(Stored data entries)

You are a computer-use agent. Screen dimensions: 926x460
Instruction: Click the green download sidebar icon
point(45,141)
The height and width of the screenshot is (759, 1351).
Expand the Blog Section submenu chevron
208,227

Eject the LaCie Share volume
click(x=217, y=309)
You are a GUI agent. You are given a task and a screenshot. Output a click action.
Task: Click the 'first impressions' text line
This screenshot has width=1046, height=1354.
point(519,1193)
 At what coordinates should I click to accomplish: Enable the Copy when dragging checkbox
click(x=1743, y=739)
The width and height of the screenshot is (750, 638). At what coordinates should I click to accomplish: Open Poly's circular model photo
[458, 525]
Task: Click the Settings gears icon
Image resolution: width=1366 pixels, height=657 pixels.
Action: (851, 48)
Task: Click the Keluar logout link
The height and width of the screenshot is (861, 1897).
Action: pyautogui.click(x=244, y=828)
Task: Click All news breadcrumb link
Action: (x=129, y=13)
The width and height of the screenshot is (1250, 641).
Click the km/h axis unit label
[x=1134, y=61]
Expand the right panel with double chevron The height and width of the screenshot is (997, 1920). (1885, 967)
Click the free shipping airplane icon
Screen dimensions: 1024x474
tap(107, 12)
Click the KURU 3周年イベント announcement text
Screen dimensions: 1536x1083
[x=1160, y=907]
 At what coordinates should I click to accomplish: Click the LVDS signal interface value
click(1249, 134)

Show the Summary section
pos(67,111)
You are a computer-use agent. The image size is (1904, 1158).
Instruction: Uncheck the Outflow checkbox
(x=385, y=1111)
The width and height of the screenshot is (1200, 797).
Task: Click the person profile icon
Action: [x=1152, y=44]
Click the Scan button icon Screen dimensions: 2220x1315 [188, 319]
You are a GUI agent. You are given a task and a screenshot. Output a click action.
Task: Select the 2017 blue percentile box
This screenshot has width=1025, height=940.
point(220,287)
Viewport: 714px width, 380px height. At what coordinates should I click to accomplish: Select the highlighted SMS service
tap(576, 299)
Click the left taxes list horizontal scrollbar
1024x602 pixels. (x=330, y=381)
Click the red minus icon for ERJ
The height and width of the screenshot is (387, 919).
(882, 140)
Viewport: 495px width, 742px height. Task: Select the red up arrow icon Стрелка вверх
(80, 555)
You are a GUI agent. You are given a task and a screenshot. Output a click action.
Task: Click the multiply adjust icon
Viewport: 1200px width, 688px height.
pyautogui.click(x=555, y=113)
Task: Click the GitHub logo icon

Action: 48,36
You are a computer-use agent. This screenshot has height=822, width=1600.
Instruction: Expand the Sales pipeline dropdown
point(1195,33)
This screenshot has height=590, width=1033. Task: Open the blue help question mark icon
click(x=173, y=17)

• Exercise details
I'd like the lines above from the one with "Image resolution: width=1366" up to and including the one with "Task: Select the 2017 blue percentile box" copied exactly, with no other lines.

• Written response
Image resolution: width=1366 pixels, height=657 pixels.
Action: (851, 48)
Task: Click the Keluar logout link
The height and width of the screenshot is (861, 1897).
Action: pyautogui.click(x=244, y=828)
Task: Click All news breadcrumb link
Action: (x=129, y=13)
The width and height of the screenshot is (1250, 641).
Click the km/h axis unit label
[x=1134, y=61]
Expand the right panel with double chevron The height and width of the screenshot is (997, 1920). (1885, 967)
Click the free shipping airplane icon
Screen dimensions: 1024x474
tap(107, 12)
Click the KURU 3周年イベント announcement text
Screen dimensions: 1536x1083
[x=1160, y=907]
 At what coordinates should I click to accomplish: Click the LVDS signal interface value
click(1249, 134)

Show the Summary section
pos(67,111)
You are a computer-use agent. The image size is (1904, 1158).
Instruction: Uncheck the Outflow checkbox
(x=385, y=1111)
The width and height of the screenshot is (1200, 797).
Task: Click the person profile icon
Action: [x=1152, y=44]
Click the Scan button icon Screen dimensions: 2220x1315 [188, 319]
You are a GUI agent. You are given a task and a screenshot. Output a click action.
Task: Select the 2017 blue percentile box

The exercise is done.